Pictures on a board.

I went to the memorial service for my friend and coworker Jean on Thursday evening. It gave me some time to contemplate her life and death.

I sat in the chapel room with her cremains. Twenty years ago nobody I knew was cremated when they died. That’s changed radically and now most funerals I attend the body is disposed of in that manner. That’s my plan when the time comes. My wife and I will eventually be deposited at Fort Snelling, no doubt a few dozen rows from where my father and mother will eventually rest together.

But Thursday I stood and looked at the pictures on a board that represented the life of a person whom I’d known for just a few years. Jean was a sweet person. As I noted earlier in the week she was the kind of person who saved you a piece of cake if you couldn’t make it to the party. And the pictures reflected that person. Pictures of her at family gatherings, at the side of her children, with assorted classmates, and with Santa. I identified with that picture in kind of a strange way: sixty years from now people will be laid to rest and their picture with Santa will be one with me. A strange man whose knee they occupied for a few minutes in their childhood.
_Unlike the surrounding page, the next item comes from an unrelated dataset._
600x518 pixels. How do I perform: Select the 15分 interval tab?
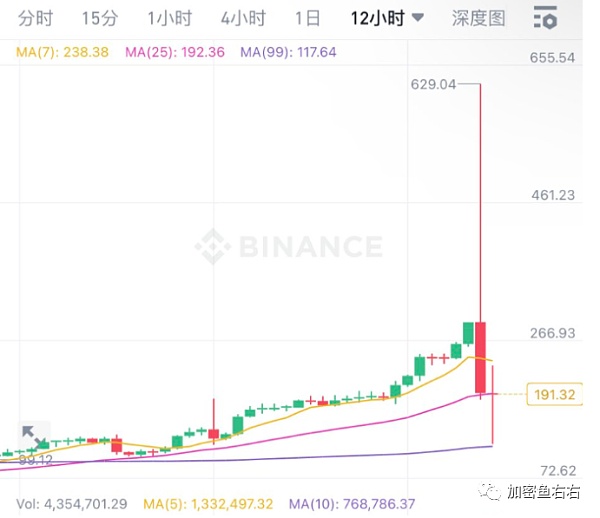point(99,18)
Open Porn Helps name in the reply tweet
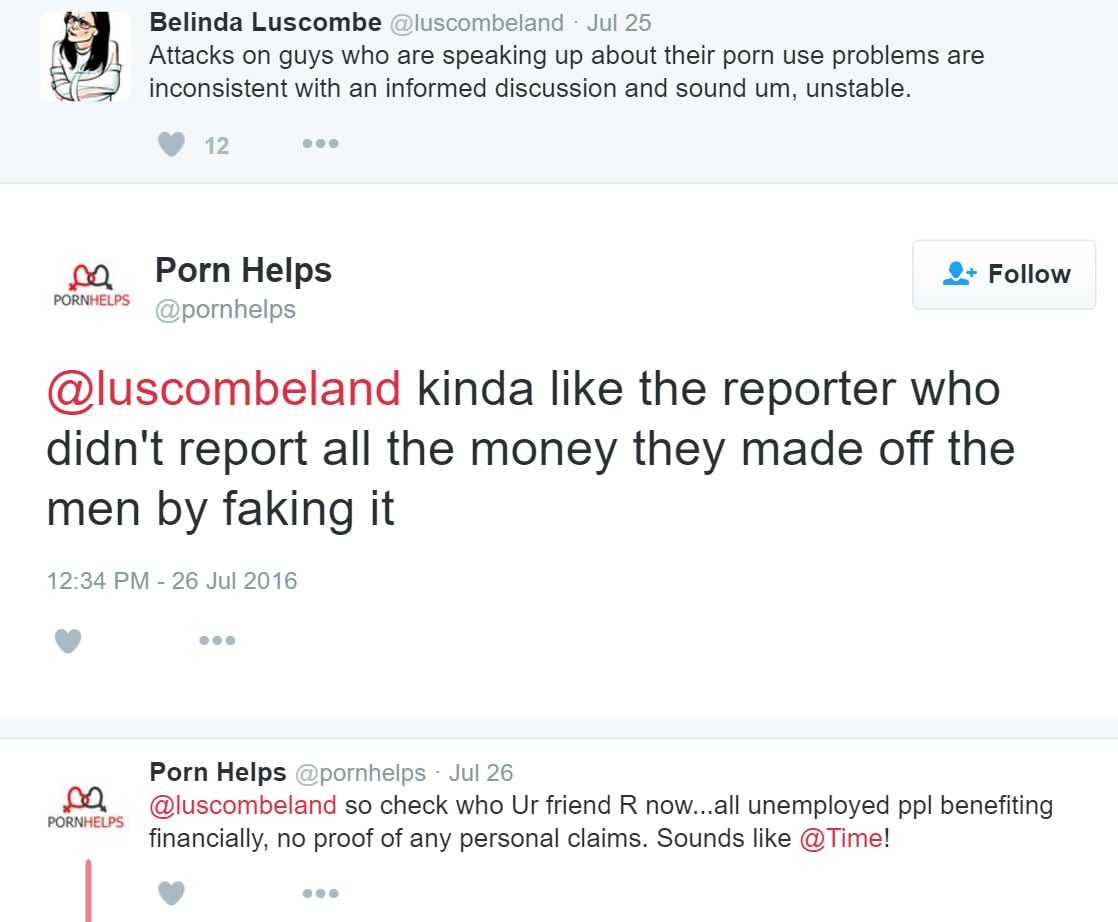1118x922 pixels. [x=217, y=772]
I’ll be long gone in body, but that photo of me will still be cropping up six decades or more from now. That’s kind of cool.

One of the pictures on Jean’s board was of her dog. If you love your pet you will get it, and if you don’t have pets you might not. But I know that dog meant a lot to Jean and she found it very difficult to lose her friend. Pets take a piece of our hearts with them every day of our lives and give us love out of all proportion in return. And when they leave, the gaping hole in our existence is exquisitely painful. I like to think that on that Friday morning that Jean left this world there was great joy and barking in Heaven because they were reunited at last.

Jean was a good looking woman, and some of the pictures of her in her youth showed a different person than the one I worked with in the recent past. A younger person who had not yet been tamed by life. Full of energy and excitement. And in some of the pictures a weariness and sadness that shows through even when a smile is on the face. The look that says, “Man, I’m bushed. Can we just move on?”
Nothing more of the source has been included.